Nor’easter puts Nahant in a state of emergency

The playground on Nahant Road with storm damage. (Owen O'Rourke)

NAHANT — Days after a monsterous Nor’easter churned off the coast of New England with hurricane-force winds and rain during dangerous high tide cycles, Nahant remains in a state of emergency.

The causeway remained open Friday, though several roads were already deemed impassable during the day. The trouble in Nahant came with the next high tide Friday night, and again on Saturday afternoon. While the high tides kept coming, much of the water never receded, said Mike Halley, director of Nahant’s Emergency Management Agency.

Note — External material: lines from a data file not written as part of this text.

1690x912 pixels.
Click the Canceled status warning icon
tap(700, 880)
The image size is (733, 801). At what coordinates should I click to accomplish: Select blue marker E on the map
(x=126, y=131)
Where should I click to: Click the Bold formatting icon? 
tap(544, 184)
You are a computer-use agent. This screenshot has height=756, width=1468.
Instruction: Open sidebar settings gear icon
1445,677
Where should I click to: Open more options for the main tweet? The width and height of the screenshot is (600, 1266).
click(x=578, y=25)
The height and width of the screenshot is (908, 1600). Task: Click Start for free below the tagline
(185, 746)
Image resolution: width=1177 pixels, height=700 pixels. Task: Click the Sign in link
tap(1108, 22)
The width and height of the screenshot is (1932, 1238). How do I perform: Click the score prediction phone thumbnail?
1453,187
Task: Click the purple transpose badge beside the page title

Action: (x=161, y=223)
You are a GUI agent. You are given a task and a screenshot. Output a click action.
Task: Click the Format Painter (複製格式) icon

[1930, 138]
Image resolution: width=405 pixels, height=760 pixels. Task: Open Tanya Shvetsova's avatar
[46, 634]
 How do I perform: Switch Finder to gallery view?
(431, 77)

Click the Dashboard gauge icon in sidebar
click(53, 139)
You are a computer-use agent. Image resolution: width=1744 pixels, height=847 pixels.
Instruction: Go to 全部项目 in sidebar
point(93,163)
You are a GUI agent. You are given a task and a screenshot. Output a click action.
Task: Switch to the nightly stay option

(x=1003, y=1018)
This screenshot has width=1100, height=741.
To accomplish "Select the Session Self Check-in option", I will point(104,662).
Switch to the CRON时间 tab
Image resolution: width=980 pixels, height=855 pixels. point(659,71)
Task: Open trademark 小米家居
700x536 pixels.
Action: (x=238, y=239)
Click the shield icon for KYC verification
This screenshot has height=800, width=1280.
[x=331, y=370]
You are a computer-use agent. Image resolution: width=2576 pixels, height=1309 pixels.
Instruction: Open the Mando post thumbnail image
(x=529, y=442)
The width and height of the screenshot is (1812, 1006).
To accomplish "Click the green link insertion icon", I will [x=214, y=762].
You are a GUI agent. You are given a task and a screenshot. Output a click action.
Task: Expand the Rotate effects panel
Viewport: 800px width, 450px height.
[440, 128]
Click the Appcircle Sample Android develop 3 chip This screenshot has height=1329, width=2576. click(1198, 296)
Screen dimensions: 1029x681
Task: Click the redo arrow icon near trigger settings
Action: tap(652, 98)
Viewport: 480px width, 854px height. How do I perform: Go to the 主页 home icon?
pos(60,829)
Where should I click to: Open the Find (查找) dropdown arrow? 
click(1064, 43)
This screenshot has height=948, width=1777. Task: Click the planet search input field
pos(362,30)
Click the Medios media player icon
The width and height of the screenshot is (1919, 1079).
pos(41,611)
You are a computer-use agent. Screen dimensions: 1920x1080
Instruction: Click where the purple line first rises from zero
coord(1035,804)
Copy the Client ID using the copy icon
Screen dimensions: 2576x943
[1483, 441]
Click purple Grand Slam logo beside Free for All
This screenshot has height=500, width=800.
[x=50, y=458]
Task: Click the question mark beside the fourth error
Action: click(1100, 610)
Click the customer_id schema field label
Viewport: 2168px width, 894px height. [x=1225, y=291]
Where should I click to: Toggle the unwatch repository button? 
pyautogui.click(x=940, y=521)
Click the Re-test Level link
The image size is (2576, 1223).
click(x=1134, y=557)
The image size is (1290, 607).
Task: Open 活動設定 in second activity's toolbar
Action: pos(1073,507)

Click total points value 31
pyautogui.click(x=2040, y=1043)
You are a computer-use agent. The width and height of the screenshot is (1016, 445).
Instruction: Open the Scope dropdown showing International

“Part of Nahant Road is shut down,” said Halley. “We have 10 pumps still trying to pump water out of the lowlands. Willow Road and parts of Fox Hill Road are still under water. The national guard has since left, but we’re considering calling them back tomorrow.”

The National Guard was in town with military transportation vehicles in case of a necessary evacuation while the causeway was impassible.

There is significant damage to the seawall at Tudor Wharf and Wilson Road, and water remains at the ball fields and on Ward Road, among others, he said.

“Some people are comparing this to the Perfect Storm in ’91,” said Halley. “It’s worse than the Blizzard of ’78. We are still in a state of emergency. A large section of Nahant Road will be blocked off indefinitely until we can drain down the lowlands.”

Enzo Barile, chairman of the Board of Selectmen, said the damage the town is facing is similar to the aftermath of the Blizzard of ’78, but with the addition of stubborn flood water.

“We didn’t have the high tide cycles with the Blizzard of ’78,” said Barile. “I can remember going down to Nahant Beach and getting shellfish and clams. With this, I wouldn’t dare to. It’s absolutely wild.”

If the water doesn’t recede, there is concern that a storm expected to hit later this week could have similar effects.

The State building inspector and Department of Environmental Protection are evaluating the damage. Because Gov. Charlie Baker has declared a state of emergency, the town plans to ask for Massachusetts Emergency Management Agency and Federal Emergency Management Agency funding, low interest loans, and reimbursements, said Barile.

“I think the cleanup alone will cost $300-$400 thousand,” said Barile. “After that we’re talking millions in repairs. We have seawall repairs and home repairs. The town is looking for reimbursements. It’s up to the state and federal government. All we can do is ask.”